▶ _Work to be completed_
Duplicate the data below from its first line up to and including the line containing "click(226, 239)", reproducing each line precisely.

--------------------------------

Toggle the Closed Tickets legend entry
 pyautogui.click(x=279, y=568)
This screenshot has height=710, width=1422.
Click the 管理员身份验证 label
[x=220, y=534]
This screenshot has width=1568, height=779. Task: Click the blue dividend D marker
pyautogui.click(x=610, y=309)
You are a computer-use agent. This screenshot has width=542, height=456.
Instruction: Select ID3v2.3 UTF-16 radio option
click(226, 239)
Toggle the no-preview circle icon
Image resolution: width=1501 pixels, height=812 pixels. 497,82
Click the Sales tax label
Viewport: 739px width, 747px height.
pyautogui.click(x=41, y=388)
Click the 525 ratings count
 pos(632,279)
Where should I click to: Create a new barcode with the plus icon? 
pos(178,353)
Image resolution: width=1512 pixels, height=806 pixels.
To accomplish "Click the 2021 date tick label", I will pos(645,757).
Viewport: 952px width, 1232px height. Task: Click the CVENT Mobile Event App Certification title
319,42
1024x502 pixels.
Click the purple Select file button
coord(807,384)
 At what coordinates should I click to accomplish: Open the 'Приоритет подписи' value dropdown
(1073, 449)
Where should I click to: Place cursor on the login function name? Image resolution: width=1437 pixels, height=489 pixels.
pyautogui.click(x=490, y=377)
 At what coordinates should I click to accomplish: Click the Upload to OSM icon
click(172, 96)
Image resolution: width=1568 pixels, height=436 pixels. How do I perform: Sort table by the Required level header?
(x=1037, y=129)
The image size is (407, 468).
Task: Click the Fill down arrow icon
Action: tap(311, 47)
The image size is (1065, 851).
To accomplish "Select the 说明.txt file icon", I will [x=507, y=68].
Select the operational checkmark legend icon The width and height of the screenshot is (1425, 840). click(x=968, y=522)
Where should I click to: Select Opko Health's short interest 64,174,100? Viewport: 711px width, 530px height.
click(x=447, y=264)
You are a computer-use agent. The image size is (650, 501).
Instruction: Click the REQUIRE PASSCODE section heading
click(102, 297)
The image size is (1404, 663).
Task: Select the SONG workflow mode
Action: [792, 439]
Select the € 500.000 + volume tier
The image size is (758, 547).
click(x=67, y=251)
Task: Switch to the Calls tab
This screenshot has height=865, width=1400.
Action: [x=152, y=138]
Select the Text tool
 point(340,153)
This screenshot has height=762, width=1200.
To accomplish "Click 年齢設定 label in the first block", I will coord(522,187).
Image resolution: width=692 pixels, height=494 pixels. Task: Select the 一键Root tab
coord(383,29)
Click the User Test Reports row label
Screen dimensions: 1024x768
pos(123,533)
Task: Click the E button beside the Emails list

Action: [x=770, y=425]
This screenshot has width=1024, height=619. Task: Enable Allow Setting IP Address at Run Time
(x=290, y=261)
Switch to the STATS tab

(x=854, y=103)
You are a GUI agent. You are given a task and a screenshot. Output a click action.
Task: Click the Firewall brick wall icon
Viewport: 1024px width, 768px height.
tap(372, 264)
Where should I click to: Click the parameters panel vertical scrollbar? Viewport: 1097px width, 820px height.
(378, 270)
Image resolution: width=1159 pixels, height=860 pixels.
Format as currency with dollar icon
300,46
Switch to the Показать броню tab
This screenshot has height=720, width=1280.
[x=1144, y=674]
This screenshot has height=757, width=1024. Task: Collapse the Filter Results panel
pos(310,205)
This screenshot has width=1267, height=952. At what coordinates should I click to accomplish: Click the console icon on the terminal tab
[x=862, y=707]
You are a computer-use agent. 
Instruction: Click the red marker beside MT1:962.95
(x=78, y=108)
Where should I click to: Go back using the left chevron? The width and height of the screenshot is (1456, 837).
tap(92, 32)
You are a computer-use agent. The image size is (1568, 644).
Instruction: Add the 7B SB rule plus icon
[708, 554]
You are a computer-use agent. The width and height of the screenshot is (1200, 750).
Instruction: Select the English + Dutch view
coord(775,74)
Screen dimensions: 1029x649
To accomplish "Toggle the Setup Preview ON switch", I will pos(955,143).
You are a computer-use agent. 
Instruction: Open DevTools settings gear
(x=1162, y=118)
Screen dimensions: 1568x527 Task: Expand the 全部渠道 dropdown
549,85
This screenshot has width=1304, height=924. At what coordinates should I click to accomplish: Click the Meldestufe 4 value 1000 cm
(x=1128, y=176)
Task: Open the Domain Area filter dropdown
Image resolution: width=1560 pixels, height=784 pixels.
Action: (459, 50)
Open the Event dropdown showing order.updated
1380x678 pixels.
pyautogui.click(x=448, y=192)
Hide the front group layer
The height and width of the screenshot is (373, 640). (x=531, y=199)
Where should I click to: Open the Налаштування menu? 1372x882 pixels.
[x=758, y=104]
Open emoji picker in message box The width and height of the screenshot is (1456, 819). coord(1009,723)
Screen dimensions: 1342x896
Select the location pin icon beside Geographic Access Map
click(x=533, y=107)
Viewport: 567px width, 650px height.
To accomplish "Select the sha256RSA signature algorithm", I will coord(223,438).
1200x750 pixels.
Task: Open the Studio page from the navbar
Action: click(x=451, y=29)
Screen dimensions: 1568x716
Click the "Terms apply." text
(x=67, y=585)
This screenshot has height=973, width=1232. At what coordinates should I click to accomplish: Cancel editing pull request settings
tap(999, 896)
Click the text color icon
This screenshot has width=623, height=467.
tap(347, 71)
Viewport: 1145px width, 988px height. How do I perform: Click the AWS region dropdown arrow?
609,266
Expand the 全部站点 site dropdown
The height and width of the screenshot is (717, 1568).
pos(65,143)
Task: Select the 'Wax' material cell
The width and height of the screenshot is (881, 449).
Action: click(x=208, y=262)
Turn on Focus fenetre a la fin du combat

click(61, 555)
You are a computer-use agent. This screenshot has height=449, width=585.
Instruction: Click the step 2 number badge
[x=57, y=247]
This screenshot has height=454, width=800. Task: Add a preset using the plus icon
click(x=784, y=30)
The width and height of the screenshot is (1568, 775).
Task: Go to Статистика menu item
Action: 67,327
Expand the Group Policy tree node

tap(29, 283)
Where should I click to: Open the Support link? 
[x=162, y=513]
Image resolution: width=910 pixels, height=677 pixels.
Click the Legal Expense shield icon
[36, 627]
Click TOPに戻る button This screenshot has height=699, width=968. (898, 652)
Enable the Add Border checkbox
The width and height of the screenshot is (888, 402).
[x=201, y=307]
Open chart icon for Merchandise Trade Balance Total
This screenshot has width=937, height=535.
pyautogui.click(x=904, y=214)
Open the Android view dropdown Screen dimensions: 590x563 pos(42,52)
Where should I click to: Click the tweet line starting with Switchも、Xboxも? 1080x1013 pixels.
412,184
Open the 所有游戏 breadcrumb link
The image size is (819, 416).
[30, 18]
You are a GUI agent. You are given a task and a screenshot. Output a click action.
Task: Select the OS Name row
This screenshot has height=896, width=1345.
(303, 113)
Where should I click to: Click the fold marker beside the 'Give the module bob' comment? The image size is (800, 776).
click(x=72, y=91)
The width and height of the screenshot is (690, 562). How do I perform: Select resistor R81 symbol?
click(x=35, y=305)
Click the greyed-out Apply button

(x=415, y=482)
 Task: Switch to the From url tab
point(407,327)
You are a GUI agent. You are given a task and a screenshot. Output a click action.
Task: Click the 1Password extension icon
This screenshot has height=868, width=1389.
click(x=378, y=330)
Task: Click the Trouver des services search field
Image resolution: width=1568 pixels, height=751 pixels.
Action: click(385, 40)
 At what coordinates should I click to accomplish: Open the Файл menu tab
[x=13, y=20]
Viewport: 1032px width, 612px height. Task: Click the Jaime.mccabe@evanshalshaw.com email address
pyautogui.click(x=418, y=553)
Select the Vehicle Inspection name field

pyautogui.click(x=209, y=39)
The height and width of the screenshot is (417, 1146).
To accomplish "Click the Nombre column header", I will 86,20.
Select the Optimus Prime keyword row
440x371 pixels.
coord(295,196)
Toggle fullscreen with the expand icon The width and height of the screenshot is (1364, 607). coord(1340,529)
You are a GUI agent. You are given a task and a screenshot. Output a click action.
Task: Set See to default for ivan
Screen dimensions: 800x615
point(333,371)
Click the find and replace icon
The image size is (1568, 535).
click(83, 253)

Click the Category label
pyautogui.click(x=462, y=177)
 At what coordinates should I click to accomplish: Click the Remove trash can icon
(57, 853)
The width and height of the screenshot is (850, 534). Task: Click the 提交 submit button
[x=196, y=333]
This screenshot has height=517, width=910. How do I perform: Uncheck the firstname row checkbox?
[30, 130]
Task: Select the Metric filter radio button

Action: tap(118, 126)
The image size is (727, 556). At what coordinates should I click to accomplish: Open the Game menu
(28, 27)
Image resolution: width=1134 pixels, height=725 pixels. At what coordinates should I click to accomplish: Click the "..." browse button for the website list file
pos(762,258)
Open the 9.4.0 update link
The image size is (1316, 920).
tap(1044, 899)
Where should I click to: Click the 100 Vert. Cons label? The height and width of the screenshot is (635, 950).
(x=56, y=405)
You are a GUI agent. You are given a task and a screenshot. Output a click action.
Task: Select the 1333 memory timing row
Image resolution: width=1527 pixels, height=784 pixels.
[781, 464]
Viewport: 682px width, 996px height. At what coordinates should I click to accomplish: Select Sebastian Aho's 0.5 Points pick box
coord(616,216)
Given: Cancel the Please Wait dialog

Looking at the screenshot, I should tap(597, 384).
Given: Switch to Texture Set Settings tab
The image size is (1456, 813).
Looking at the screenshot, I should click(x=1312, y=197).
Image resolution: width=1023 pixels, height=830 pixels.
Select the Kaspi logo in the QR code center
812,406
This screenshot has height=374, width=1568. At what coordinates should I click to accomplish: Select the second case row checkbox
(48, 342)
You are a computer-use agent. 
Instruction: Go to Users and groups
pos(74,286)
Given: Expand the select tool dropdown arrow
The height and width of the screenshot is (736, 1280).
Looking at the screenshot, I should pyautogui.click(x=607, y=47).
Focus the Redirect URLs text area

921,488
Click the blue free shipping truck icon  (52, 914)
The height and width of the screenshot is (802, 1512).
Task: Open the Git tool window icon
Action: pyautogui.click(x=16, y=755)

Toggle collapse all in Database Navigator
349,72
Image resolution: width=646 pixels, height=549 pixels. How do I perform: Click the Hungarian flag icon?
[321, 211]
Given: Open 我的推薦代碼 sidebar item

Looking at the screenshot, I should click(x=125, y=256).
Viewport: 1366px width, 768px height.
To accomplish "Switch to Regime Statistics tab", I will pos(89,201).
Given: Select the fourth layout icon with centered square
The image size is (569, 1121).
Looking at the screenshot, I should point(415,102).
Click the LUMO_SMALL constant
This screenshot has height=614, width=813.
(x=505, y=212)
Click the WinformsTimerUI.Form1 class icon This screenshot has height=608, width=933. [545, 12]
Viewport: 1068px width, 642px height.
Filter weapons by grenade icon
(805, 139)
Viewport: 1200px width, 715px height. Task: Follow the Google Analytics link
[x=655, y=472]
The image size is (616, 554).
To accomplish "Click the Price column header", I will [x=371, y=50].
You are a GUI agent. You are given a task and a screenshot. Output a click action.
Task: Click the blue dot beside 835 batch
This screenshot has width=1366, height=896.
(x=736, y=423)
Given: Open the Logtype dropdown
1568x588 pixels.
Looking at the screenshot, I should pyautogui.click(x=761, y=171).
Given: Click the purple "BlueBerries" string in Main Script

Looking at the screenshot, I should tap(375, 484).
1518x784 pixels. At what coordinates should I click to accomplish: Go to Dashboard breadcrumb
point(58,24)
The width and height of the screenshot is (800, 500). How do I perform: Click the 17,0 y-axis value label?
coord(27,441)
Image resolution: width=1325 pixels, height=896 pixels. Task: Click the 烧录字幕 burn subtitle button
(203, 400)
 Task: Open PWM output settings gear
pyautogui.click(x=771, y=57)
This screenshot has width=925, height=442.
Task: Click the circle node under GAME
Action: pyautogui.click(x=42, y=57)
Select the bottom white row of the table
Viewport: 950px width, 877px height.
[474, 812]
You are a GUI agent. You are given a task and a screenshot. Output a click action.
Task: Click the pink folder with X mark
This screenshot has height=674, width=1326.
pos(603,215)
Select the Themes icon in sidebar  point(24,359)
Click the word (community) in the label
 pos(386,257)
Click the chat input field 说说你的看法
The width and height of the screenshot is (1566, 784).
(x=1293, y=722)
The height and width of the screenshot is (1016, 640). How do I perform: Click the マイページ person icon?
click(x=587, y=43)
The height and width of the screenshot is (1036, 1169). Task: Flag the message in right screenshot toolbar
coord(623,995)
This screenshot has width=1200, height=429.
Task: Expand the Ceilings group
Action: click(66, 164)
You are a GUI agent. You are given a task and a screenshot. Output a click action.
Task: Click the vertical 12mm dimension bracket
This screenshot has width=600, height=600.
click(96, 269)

--------------------------------

▶ _Answer to the exercise_
Toggle the Closed Tickets legend entry
 pyautogui.click(x=279, y=568)
This screenshot has height=710, width=1422.
Click the 管理员身份验证 label
[x=220, y=534]
This screenshot has width=1568, height=779. Task: Click the blue dividend D marker
pyautogui.click(x=610, y=309)
You are a computer-use agent. This screenshot has width=542, height=456.
Instruction: Select ID3v2.3 UTF-16 radio option
click(226, 239)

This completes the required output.